• [Tasks to complete]:
a. In the build and test guide below, rewrite the paragraph beginning "Tests that require a live CUDA GPU" as one shorter sentence that keeps its main facts.
b. Using the build and test guide below, answer these questions:
(i) Which CUDA SM version does the extension target by default?
(ii) What is the minimum pybind11 version required to build?
(iii) Which test file covers GGUF format parser correctness?
c. Based on the build and test guide below, say whether each statement agrees with it, and quote the words that decide it.
(i) The test suite uses pytest.
(ii) The build requires CUDA toolkit 11.x.
(iii) Running all tests is expected to give 246 passed and 24 skipped.

Building the C++/CUDA Extension

If you are modifying csrc/, you need to rebuild the extension:

# Build in-place (for development)
python setup.py build_ext --inplace

# Or use CMake directly
mkdir build && cd build
cmake .. -DCMAKE_BUILD_TYPE=Release
make -j$(nproc)
cp llamatelemetry_cpp*.so ../llamatelemetry/

The extension targets CUDA SM 7.5 (Tesla T4) by default. To build for a different GPU:

cmake .. -DCUDA_ARCH=86   # For Ampere (A100, RTX 3090)

Build requirements

  • pybind11 >= 2.10.0
  • CUDA toolkit 12.x
  • GCC with C++17 support

Running Tests

The test suite uses pytest. Run all tests:

pytest -q
# Expected: 246 passed, 24 skipped

Run with verbose output:

pytest -v

Run a specific test file:

pytest tests/test_llamatelemetry.py -v

Run tests with coverage:

pytest --cov=llamatelemetry --cov-report=term-missing

Test categories

File Coverage
test_llamatelemetry.py Core imports, platform detection, GPU compatibility, binary download, server/engine lifecycle, metrics
test_new_apis.py Quantization, Unsloth, CUDA graphs, inference APIs
test_tensor_api.py C++ extension: Device, Tensor, matmul, memory management
test_gguf_parser.py GGUF format parser correctness
test_full_workflow.py End-to-end with a real model binary
test_end_to_end.py End-to-end inference test

Skipped tests

Tests that require a live CUDA GPU, a downloaded model, or a running llama-server are automatically skipped if those resources are not available. This allows the test suite to run cleanly on CI without GPU hardware.

• [Entries]:

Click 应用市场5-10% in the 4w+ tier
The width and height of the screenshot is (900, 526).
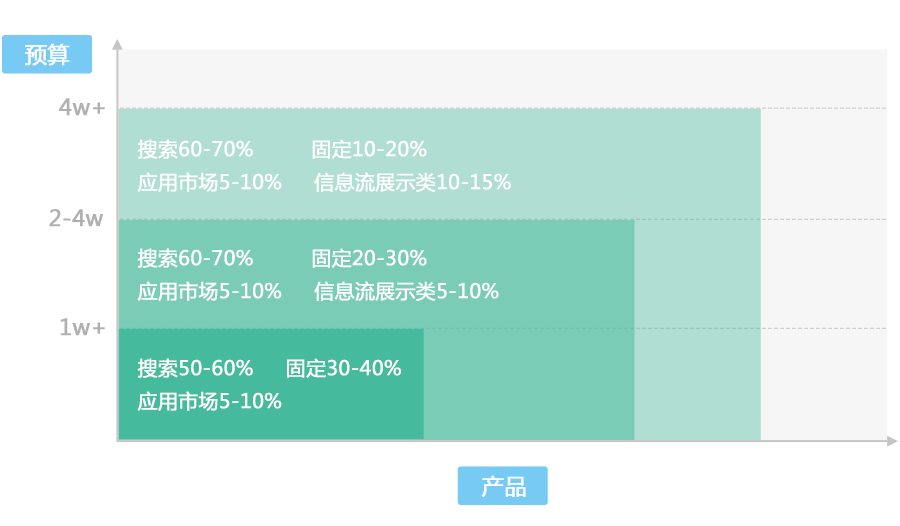[x=210, y=183]
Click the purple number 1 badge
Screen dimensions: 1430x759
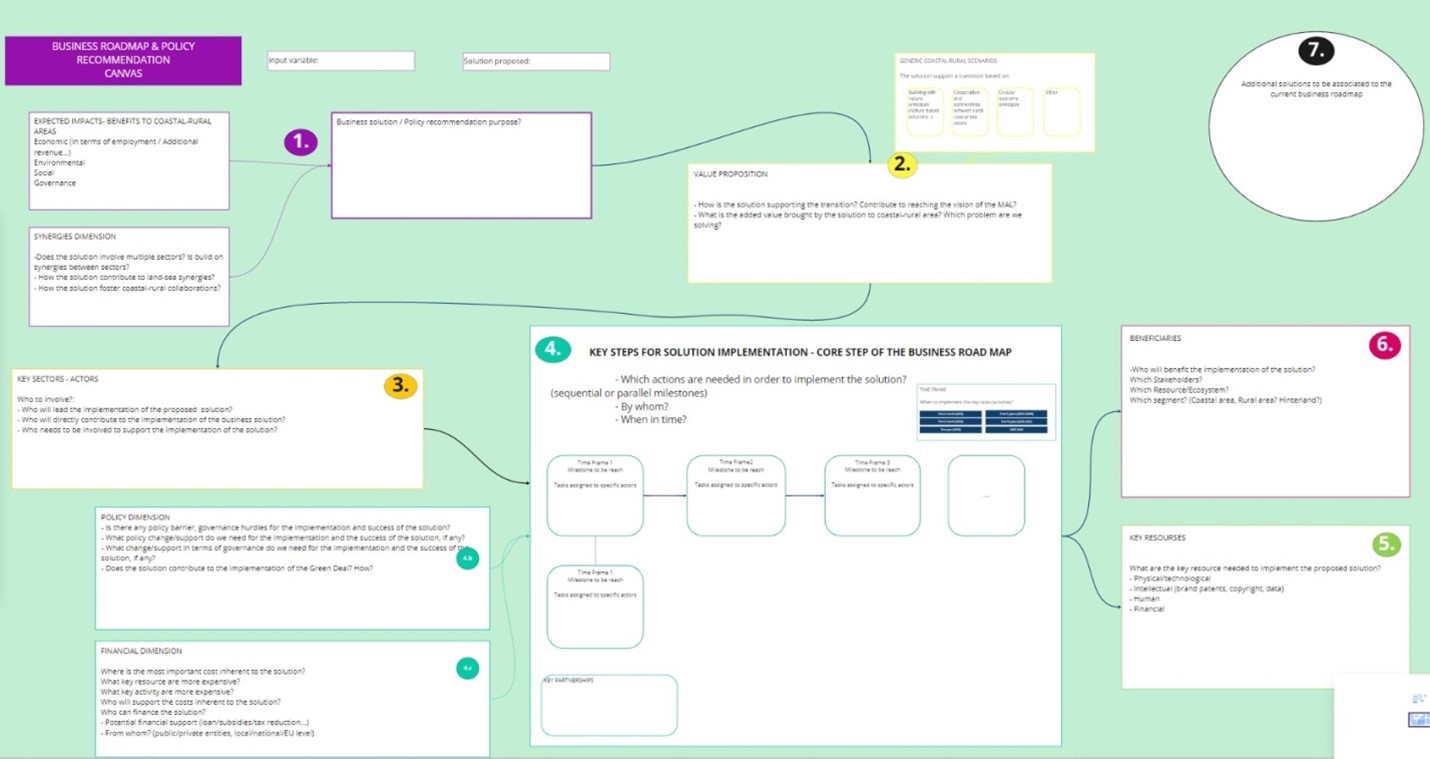click(x=299, y=142)
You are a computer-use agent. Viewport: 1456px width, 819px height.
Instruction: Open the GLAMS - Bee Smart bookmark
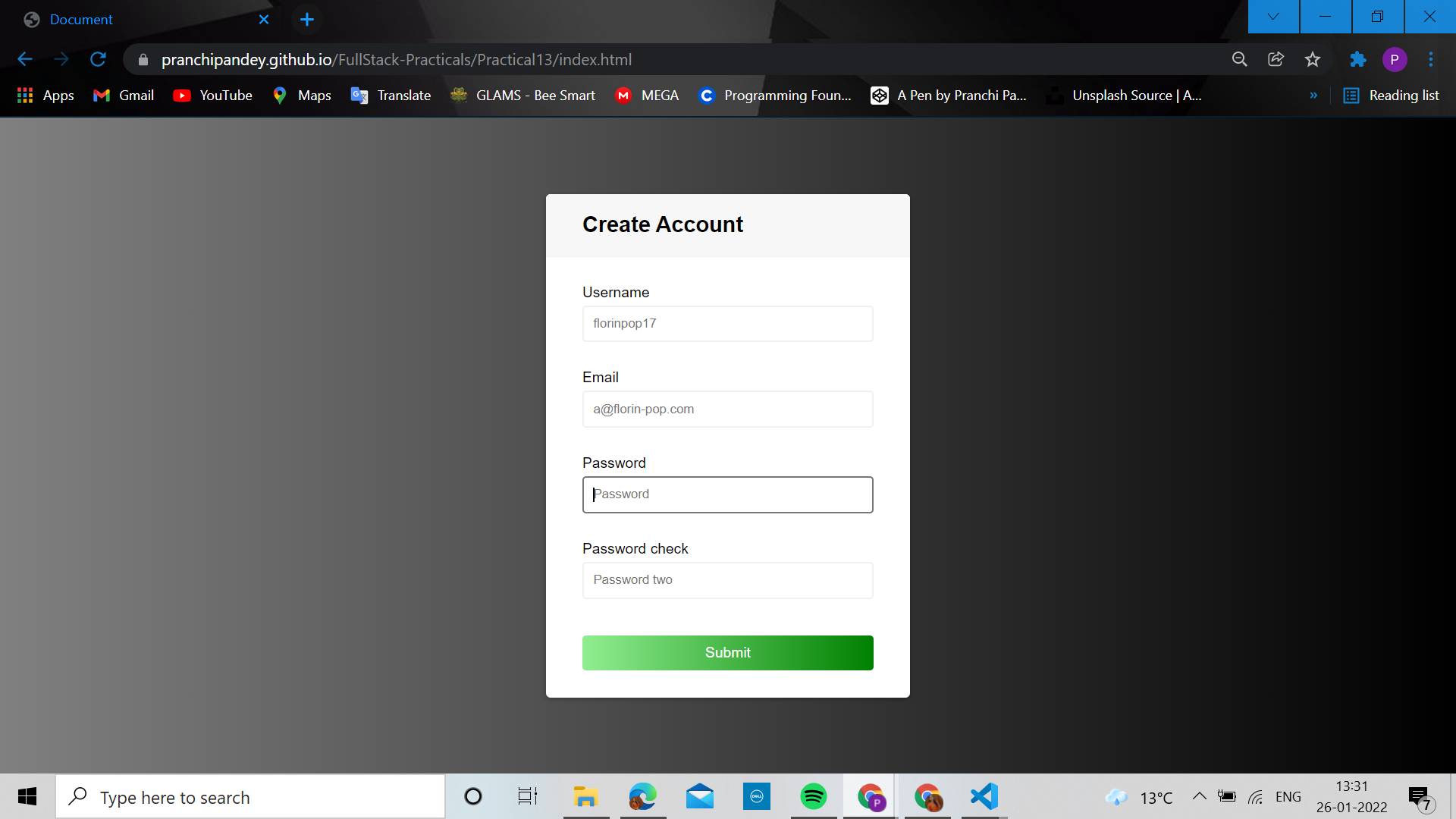(522, 96)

• [Answers provided]:
a. When a live CUDA GPU, a downloaded model, or a running llama-server is unavailable, the tests that need them are skipped automatically, so the suite runs cleanly on CI without GPU hardware.

b.
(i) CUDA SM 7.5 (Tesla T4)
(ii) 2.10.0
(iii) test_gguf_parser.py

c.
(i) Yes: "The test suite uses pytest."
(ii) No: "CUDA toolkit 12.x"
(iii) Yes: "Expected: 246 passed, 24 skipped"